Une candidature commune des ténors du PS, comme le souhaite Martine Aubry, n'est-elle pas le meilleur moyen de l'emporter en 2012 ?

Au bout du compte, qu'on ne s'y trompe pas, il n'y aura qu'un candidat, et tous les socialistes devront être derrière lui. Le processus des primaires a été imaginé pour donner de la force. Mais il peut y avoir plusieurs candidats à celles-ci. Le débat ne peut donc pas porter aujourd'hui sur la question de l'unité. Celle-ci arrivera après les primaires et devra être partagée.

DSK, Martine Aubry et Ségolène Royal ont-ils l'obligation de se présenter ?

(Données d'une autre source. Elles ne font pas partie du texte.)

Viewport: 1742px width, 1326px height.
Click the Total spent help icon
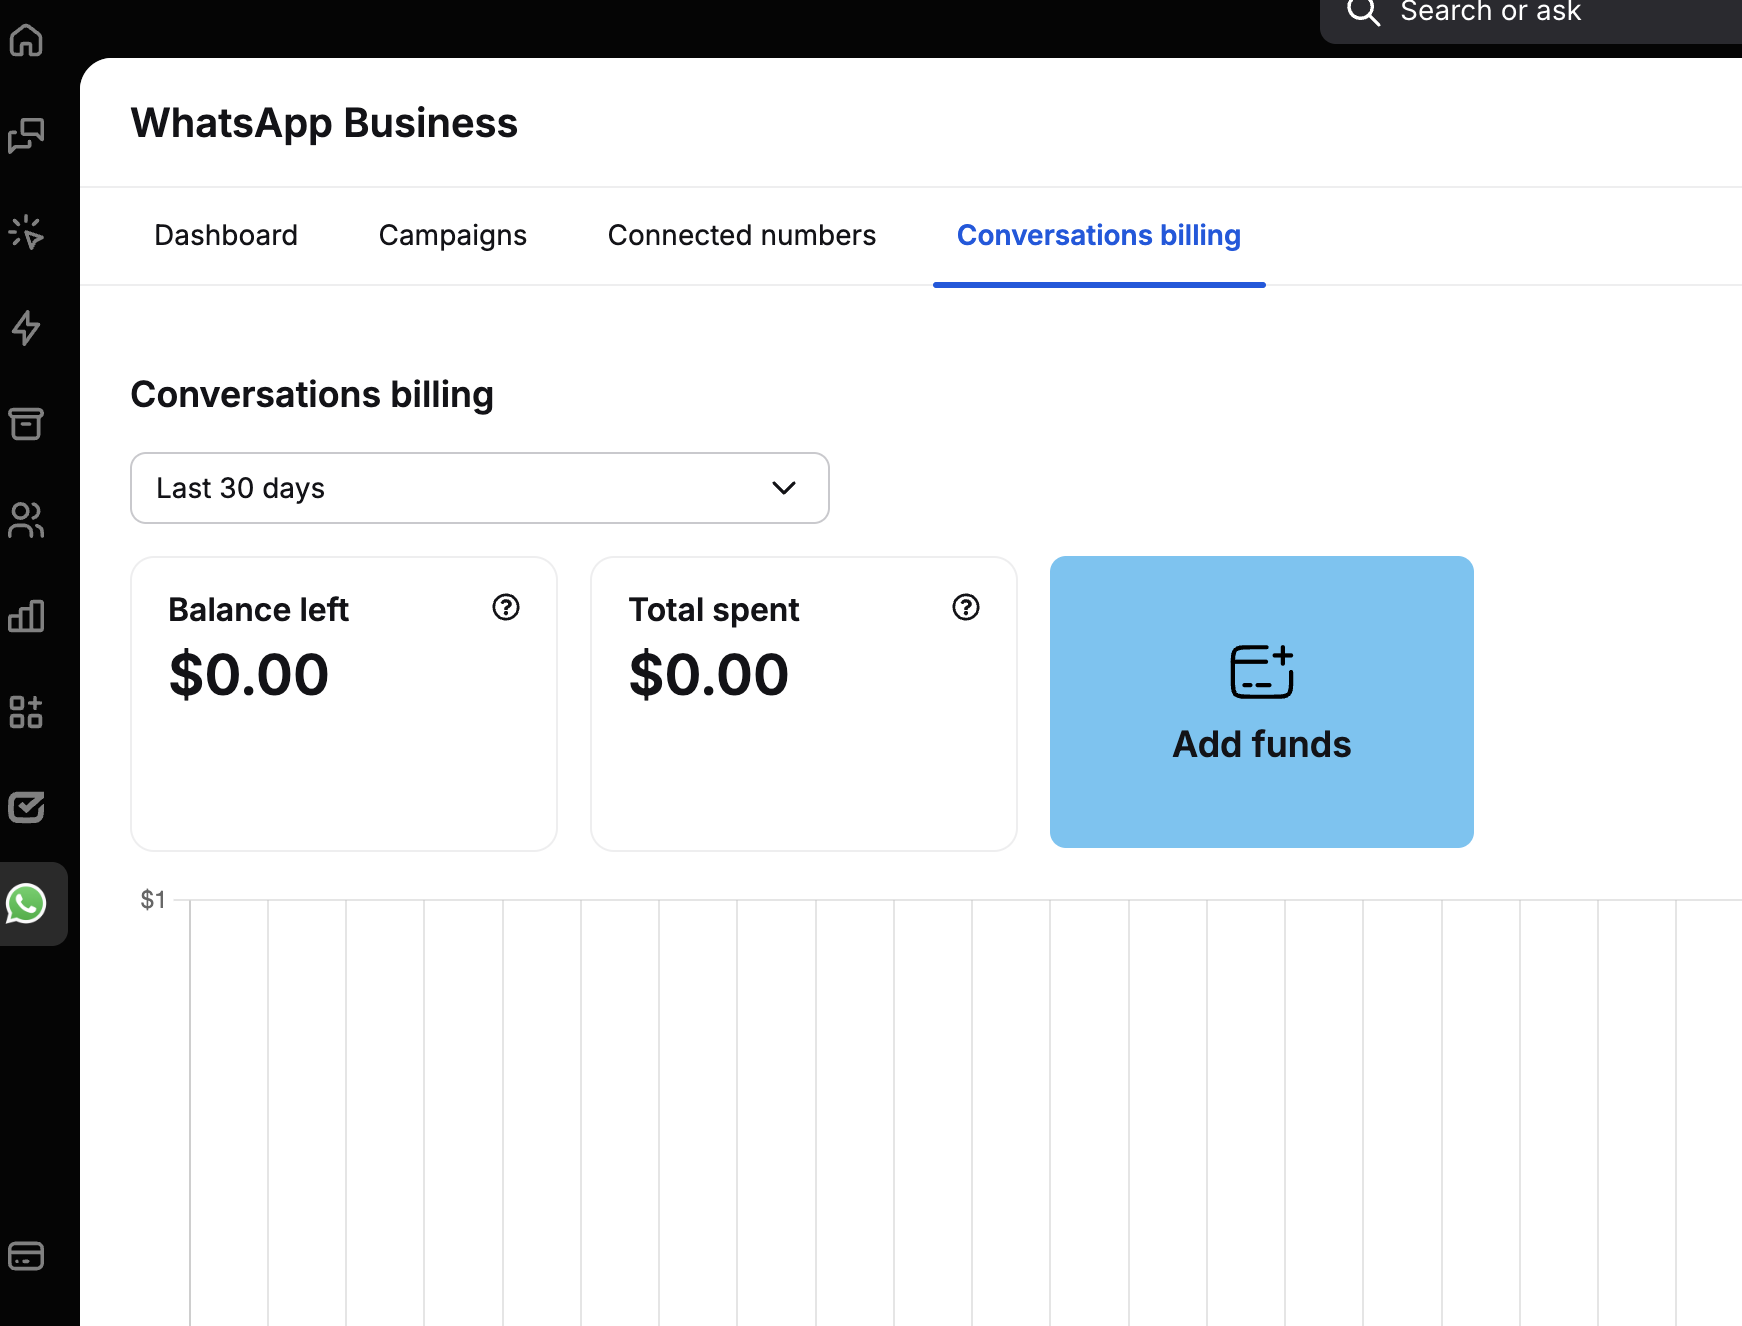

Il faudra bien qu'il y ait des candidats ! Qu'il existe des accords entre certains n'a rien de choquant. C'est assez courant. Mais si ces arrangements visaient à supprimer le débat et les primaires, cela aurait des conséquences graves.

Vous avez une inquiétude ?

Martine Aubry vient de présider une commission de préparation des primaires. C'est donc pour qu'il y ait un débat. Il doit être organisé dans la plus grande clarté. Les arrangements ne doivent pas empêcher les gens de gauche de choisir leur candidat.

Martine Aubry doit-elle clarifier son ambition sans attendre de connaître celle de Dominique Strauss-Kahn ?

La question lui est posée. Mais elle a d'abord une responsabilité : elle est première secrétaire. Cela doit la conduire à organiser les primaires dans le but de mettre notre candidat en situation de gagner. Dans une période comme celle-ci, où la majorité est en difficulté, que des volontés s'expriment pour être candidat n'a rien d'étonnant.

Quelle est la différence de François Hollande par rapport aux autres présidentiables ?

François Hollande a dit qu'il se préparait. C'est un choix lourd et personnel. On ne se prépare pas en fonction des autres mais en faisant passer des idées. Celles de François sont entendues des militants et des gens de gauche. Aux autres candidats de faire entendre les leurs. Aux électeurs des primaires de faire leur choix.